• _Problem_
The exercise calls for a faithful copy of all the data.

• _Extracted information_
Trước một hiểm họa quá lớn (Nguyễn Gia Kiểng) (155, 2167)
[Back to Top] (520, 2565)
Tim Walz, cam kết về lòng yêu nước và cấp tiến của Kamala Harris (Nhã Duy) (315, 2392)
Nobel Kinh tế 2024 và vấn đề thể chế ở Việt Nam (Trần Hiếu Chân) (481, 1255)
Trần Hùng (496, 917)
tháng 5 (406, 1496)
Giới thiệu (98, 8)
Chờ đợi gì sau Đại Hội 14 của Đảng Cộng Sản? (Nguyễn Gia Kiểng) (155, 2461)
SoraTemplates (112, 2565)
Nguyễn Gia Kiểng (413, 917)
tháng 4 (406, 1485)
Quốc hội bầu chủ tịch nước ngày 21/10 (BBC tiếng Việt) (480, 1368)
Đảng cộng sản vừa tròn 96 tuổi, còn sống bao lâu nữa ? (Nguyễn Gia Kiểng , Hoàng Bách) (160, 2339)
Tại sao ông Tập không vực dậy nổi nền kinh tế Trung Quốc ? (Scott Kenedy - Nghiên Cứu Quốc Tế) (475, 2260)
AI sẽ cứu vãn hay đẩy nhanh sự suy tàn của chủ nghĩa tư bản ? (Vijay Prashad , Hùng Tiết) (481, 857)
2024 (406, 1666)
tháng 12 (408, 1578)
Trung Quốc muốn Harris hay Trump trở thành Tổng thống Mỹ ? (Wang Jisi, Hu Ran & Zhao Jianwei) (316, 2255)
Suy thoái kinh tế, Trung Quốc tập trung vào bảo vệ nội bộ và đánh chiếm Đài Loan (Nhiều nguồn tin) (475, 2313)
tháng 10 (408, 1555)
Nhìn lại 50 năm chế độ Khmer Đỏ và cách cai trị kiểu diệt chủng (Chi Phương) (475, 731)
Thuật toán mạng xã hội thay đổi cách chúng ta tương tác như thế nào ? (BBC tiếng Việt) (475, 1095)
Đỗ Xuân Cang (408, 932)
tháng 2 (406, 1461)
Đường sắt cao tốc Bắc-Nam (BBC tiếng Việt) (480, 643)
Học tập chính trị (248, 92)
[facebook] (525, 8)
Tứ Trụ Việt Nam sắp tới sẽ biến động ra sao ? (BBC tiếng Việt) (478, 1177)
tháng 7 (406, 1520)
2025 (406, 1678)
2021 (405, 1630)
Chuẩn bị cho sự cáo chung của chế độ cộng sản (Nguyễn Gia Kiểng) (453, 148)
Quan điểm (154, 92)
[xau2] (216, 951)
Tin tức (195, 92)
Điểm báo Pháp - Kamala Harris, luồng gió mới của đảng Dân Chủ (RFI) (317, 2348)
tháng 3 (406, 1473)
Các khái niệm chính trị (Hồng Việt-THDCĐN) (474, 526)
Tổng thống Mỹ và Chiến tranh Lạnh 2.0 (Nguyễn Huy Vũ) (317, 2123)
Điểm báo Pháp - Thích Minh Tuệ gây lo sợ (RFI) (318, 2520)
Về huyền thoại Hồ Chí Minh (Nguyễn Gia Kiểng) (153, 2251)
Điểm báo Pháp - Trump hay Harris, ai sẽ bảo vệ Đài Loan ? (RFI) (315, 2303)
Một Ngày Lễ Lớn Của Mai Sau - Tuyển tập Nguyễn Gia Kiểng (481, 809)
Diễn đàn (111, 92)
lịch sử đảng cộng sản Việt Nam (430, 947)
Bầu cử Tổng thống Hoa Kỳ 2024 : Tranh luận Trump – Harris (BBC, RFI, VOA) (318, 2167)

• _Exercise result_
Trước một hiểm họa quá lớn (Nguyễn Gia Kiểng) (155, 2167)
[Back to Top] (520, 2565)
Tim Walz, cam kết về lòng yêu nước và cấp tiến của Kamala Harris (Nhã Duy) (315, 2392)
Nobel Kinh tế 2024 và vấn đề thể chế ở Việt Nam (Trần Hiếu Chân) (481, 1255)
Trần Hùng (496, 917)
tháng 5 (406, 1496)
Giới thiệu (98, 8)
Chờ đợi gì sau Đại Hội 14 của Đảng Cộng Sản? (Nguyễn Gia Kiểng) (155, 2461)
SoraTemplates (112, 2565)
Nguyễn Gia Kiểng (413, 917)
tháng 4 (406, 1485)
Quốc hội bầu chủ tịch nước ngày 21/10 (BBC tiếng Việt) (480, 1368)
Đảng cộng sản vừa tròn 96 tuổi, còn sống bao lâu nữa ? (Nguyễn Gia Kiểng , Hoàng Bách) (160, 2339)
Tại sao ông Tập không vực dậy nổi nền kinh tế Trung Quốc ? (Scott Kenedy - Nghiên Cứu Quốc Tế) (475, 2260)
AI sẽ cứu vãn hay đẩy nhanh sự suy tàn của chủ nghĩa tư bản ? (Vijay Prashad , Hùng Tiết) (481, 857)
2024 (406, 1666)
tháng 12 (408, 1578)
Trung Quốc muốn Harris hay Trump trở thành Tổng thống Mỹ ? (Wang Jisi, Hu Ran & Zhao Jianwei) (316, 2255)
Suy thoái kinh tế, Trung Quốc tập trung vào bảo vệ nội bộ và đánh chiếm Đài Loan (Nhiều nguồn tin) (475, 2313)
tháng 10 (408, 1555)
Nhìn lại 50 năm chế độ Khmer Đỏ và cách cai trị kiểu diệt chủng (Chi Phương) (475, 731)
Thuật toán mạng xã hội thay đổi cách chúng ta tương tác như thế nào ? (BBC tiếng Việt) (475, 1095)
Đỗ Xuân Cang (408, 932)
tháng 2 (406, 1461)
Đường sắt cao tốc Bắc-Nam (BBC tiếng Việt) (480, 643)
Học tập chính trị (248, 92)
[facebook] (525, 8)
Tứ Trụ Việt Nam sắp tới sẽ biến động ra sao ? (BBC tiếng Việt) (478, 1177)
tháng 7 (406, 1520)
2025 (406, 1678)
2021 (405, 1630)
Chuẩn bị cho sự cáo chung của chế độ cộng sản (Nguyễn Gia Kiểng) (453, 148)
Quan điểm (154, 92)
[xau2] (216, 951)
Tin tức (195, 92)
Điểm báo Pháp - Kamala Harris, luồng gió mới của đảng Dân Chủ (RFI) (317, 2348)
tháng 3 (406, 1473)
Các khái niệm chính trị (Hồng Việt-THDCĐN) (474, 526)
Tổng thống Mỹ và Chiến tranh Lạnh 2.0 (Nguyễn Huy Vũ) (317, 2123)
Điểm báo Pháp - Thích Minh Tuệ gây lo sợ (RFI) (318, 2520)
Về huyền thoại Hồ Chí Minh (Nguyễn Gia Kiểng) (153, 2251)
Điểm báo Pháp - Trump hay Harris, ai sẽ bảo vệ Đài Loan ? (RFI) (315, 2303)
Một Ngày Lễ Lớn Của Mai Sau - Tuyển tập Nguyễn Gia Kiểng (481, 809)
Diễn đàn (111, 92)
lịch sử đảng cộng sản Việt Nam (430, 947)
Bầu cử Tổng thống Hoa Kỳ 2024 : Tranh luận Trump – Harris (BBC, RFI, VOA) (318, 2167)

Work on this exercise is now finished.